Garden centres urged to boycott Gardeners' World magazine after Monty Don 'attacked the industry that employs him'

Helena Horton
·3 min read
Monty Don is trying to garden more sustainably  - Clara Molden
Monty Don is trying to garden more sustainably - Clara Molden

Garden centres are being urged to boycott Gardeners' World magazine after Monty Don 'attacked the industry that employs him'.

The BBC presenter wrote about sustainable gardening last week for the magazine, and recommended people try to grow their own flowers rather than buying them in bulk from garden centres. 

Now, garden centres are threatening not to stock the magazine, and the industry has hit back over his advice to use the shops less.

Alton Garden Centre director Andy Bunker told Horticulture Week: "How on earth can you be a garden centre that's advising your customers not to buy from you?"

Bunker said he sells up to 100 copies a month and advised other garden retailers to follow suit.

The offending words in Gardeners' World magazinem read: "We should not be buying cheap, mass-produced disposable plants but either grow them ourselves or buy them locally from small producers.

"We should each own the impact of what we buy and how it contributes to carbon emissions."

Don added that "no garden centre should stock" peat or peat-grown plants and "if they do, then they are actively choosing to do harm. Cheap mass produced houseplants and bedding potted into peat cheers people up. There has to be an alternative that is just as accessible."

The British Protected Ornamentals Association (BPOA) has hit out at his comments, asking the presenter to visit their growers.

BPOA chairman James Alcaraz said: "I'm very saddened that Monty Don has felt  the need to yet again attack the industry that employs him. We are all used to politicians, Trump, Bush, Boris etc. etc. saying particularly stupid things but we do not expect it from someone within the industry. I should accuse Monty Don of being bad for the environment, all the hot air and CO2 that is emitted from his lips, no amount of tree planting could balance out his personal carbon footprint.

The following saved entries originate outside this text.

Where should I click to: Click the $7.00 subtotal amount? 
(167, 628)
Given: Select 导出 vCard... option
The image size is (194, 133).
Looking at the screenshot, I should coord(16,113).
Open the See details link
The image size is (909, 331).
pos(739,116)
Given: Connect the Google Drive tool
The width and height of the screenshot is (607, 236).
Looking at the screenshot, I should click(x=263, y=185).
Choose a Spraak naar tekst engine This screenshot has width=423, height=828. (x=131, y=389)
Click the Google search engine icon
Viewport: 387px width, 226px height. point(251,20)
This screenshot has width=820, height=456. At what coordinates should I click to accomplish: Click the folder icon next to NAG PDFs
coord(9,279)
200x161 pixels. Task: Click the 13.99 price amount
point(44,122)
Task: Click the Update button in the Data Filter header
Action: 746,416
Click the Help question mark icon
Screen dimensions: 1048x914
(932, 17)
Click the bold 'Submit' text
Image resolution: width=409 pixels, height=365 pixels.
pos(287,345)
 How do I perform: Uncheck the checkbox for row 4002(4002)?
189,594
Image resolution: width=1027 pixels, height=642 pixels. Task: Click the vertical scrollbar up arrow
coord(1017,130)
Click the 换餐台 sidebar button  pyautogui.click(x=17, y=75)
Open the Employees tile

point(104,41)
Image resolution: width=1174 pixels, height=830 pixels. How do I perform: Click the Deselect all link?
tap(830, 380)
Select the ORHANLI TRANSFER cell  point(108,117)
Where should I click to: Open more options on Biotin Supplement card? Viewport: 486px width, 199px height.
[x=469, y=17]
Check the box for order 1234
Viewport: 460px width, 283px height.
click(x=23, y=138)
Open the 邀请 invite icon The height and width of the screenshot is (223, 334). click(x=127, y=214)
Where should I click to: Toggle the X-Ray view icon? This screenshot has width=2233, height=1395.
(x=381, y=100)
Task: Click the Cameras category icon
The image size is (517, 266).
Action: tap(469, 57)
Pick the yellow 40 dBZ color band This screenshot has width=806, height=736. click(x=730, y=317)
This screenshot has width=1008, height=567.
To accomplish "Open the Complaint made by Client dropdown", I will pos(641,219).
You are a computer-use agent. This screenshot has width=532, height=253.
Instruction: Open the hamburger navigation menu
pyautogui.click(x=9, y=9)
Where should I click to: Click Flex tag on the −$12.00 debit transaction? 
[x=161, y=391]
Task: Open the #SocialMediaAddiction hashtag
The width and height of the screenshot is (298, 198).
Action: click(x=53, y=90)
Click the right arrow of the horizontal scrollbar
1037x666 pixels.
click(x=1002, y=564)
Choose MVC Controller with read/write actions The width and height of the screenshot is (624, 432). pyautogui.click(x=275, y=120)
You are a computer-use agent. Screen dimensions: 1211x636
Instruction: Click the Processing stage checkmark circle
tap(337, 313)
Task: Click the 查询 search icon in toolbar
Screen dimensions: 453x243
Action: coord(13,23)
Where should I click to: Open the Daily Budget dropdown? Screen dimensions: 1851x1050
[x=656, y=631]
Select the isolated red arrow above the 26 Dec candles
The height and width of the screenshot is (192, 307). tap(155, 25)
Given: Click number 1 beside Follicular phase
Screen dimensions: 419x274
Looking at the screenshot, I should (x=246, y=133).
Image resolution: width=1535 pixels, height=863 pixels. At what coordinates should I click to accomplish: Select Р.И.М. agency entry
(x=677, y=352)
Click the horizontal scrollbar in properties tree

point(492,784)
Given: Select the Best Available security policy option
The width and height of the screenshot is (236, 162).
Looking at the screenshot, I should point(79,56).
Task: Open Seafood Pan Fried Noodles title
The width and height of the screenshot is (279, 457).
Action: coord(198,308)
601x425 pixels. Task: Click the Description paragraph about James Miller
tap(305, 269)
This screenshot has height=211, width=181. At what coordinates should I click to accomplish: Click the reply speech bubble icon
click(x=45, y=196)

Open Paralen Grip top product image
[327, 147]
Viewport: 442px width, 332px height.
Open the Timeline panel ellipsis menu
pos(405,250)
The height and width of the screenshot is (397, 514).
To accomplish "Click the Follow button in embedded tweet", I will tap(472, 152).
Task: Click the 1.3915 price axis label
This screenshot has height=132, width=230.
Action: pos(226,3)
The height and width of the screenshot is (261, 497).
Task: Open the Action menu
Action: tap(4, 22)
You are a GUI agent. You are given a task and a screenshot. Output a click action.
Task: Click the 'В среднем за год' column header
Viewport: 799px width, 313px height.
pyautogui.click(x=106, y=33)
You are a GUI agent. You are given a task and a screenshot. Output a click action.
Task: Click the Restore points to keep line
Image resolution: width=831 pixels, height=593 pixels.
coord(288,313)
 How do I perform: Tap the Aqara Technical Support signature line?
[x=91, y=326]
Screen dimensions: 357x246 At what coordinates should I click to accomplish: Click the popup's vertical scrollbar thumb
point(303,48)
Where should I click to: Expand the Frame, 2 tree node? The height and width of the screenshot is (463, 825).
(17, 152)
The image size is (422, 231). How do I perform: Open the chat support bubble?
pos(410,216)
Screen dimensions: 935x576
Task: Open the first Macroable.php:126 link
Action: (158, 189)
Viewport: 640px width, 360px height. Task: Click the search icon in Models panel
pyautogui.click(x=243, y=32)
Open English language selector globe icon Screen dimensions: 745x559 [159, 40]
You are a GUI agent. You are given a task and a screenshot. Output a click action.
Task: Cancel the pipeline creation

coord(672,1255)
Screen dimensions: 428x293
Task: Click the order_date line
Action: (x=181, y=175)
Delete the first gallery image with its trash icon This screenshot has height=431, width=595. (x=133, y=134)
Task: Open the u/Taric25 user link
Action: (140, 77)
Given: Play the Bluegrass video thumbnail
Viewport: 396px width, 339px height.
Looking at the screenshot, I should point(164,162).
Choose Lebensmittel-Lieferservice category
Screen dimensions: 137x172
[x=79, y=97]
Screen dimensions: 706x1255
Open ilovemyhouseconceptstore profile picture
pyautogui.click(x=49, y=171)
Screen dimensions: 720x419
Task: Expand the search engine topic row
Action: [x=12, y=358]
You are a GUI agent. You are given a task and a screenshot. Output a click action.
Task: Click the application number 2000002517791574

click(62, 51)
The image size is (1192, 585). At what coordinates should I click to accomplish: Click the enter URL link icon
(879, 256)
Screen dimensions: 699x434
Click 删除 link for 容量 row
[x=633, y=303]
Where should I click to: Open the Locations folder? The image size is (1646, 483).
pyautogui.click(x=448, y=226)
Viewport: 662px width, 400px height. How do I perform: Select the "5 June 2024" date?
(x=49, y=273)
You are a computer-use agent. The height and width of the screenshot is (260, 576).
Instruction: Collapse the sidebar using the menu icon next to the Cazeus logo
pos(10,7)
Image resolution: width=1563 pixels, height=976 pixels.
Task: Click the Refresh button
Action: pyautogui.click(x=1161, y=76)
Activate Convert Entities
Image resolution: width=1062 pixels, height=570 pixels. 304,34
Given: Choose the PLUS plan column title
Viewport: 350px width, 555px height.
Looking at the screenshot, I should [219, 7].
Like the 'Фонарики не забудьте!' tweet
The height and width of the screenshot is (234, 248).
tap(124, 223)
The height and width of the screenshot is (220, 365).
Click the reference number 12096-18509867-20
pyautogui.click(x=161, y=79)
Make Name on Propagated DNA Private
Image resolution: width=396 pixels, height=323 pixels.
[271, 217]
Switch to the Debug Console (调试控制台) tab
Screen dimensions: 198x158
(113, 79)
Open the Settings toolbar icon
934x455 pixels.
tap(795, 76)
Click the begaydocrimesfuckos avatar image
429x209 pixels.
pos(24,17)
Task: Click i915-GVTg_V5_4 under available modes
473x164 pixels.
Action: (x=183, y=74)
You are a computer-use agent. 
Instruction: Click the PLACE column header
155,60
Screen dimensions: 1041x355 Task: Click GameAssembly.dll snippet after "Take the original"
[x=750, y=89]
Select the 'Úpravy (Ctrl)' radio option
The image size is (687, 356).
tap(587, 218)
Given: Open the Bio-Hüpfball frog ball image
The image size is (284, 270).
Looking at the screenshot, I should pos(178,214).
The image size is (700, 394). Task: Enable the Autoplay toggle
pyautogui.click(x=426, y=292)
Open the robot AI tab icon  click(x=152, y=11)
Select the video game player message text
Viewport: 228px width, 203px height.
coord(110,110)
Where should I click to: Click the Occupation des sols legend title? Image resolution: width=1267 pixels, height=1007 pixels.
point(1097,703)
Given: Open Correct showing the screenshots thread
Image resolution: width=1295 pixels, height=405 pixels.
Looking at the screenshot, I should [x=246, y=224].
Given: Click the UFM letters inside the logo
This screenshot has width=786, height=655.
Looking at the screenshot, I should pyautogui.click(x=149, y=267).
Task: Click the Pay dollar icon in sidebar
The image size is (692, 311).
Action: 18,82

"I offer an open clinvitation to Monty Don and the BBC to come and meet some of the nurseries and people who are spearheading a lot of the work being done, in order to educate both him and the BBC on the true facts of life."

Mr Alcaraz added that the industry is trying to become more sustainable, phasing out plastics and using fewer chemicals. 

Monty Don told The Telegraph he hoped that the industry would work together with conservationists to solve the problems of peat and over consumption instead of taking sides, and that while garden centres continue to sell peat and other products which are bad for the environment, they are "part of the problem".

Monty Don has an exclusive contract with the magazine and recently signed a new two-year presenting contact with the BBC show of the same name. Part of this job is presenting RHS Chelsea Flower Show, which has recently been given the go ahead for 2021.

Gardeners' World magazine has been contacted for comment.